Dan di sini disebutkan oleh penulis rahimahullāh,

((وشرائط وجوب الزكاة فيها أربعة أشياء: الإسلام والحرية والملك التام والنصاب))

((Dan syarat wajib zakāt pada pertanian dan buah-buahan ada 4 (empat) syarat, yaitu: ⑴ Islām, ⑵ Merdeka, ⑶ Memiliki kepemilikan yang sempurna dan ⑷ Nishab.))

• Islām, merdeka dan memiliki kepemilikan yang sempurna adalah syarat umum, kemudian ditambahkan nishab (sudah mencapai nishab) dan nishabnya sudah disebutkan.

لَيسَ فِيمَا دُونَ خَمسِ أَوسُقٍ صَدَقَةٌ

"Dan tidak ada sedekah atau zakāt hasil pertanian yang dibawah 5 (lima) ausuk,"

(Hadīts Riwayat Bukhāri nomor 1405 dan Muslim nomor 979)

Jadi tidak ada zakāt apabila kurang dari 5 ausuq.

⇒5 ausuq adalah satu takaran yang sudah disebutkan baik dari tamr maupun biji-bijian tidak terkena zakāt

Berkata penulis rahimahullāh:

((وأما عروض التجارة فتجب الزكاة فيها بالشرائط المذكورة في الأثمان ))

((Adapun barang-barang yang akan digunakan untuk perdagangan, maka syarat wajib zakātnya adalah sebagaimana yang disebutkan di dalam zakāt emas dan perak.))

Disebutkan ada 5 (lima) yaitu, Islām, merdeka, memiliki secara sempurna, telah mencapai nishab dan telah berlalu satu haul. Dan ada tambahan bahwa barang tersebut adalah memang dipersiapkan untuk perdagangan yaitu orang tersebut bukan menghendaki barangnya akan tetapi menghendaki untuk mengambil keuntungan dari barang tersebut.

Maka ini kembali kepada niat seseorang apakah dia memiliki barang untuk diperjualbelikan atau diperdagangkan, mengambil keuntungan ataukah ingin dipakai maka nanti hukumnya adalah berbeda.

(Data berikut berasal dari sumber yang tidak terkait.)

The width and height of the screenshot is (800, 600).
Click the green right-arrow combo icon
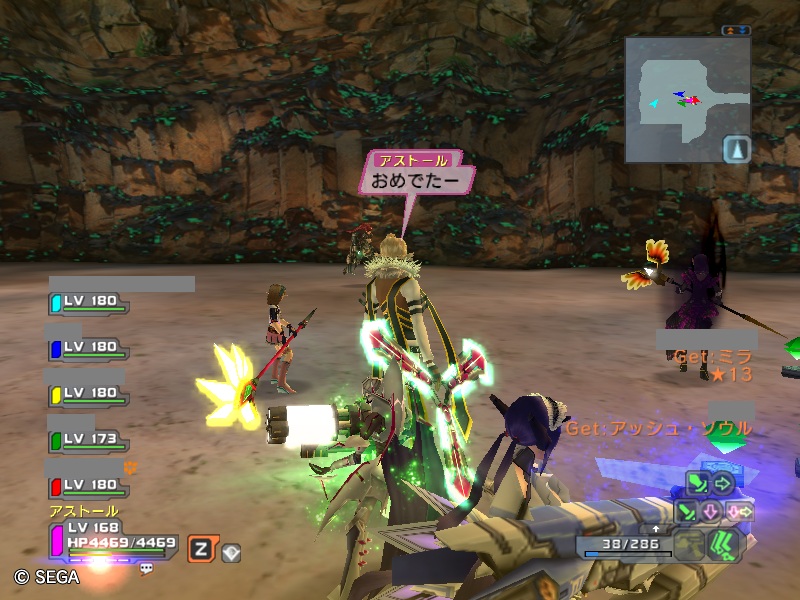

Apabila ingin digunakan atau ingin dijual maka dia masuk kepada 'urudhu tijārah, karena yang dimaksud dengan "urudhu tijārah adalah segala sesuatu yang dipersiapkan untuk jual beli dengan maksud tujuan adalah mencari keuntungan.

Dan dalīl wajibnya 'urudhu tijārah (barang yang diperdagangkan untuk dizakāti) adalah firman Allāh Subhānahu wa Ta'āla:

يَا أَيُّهَا الَّذِينَ آمَنُوا أَنْفِقُوا مِنْ طَيِّبَاتِ مَا كَسَبْتُمْ 

"Wahai orang-orang yang berimān berinfāqlah (zakāt) kalian dari hasil yang baik dari apa yang kalian usahakan."

(QS Al Baqarah: 267)

Dan 'urudhu tijārah termasuk kasab yang halal.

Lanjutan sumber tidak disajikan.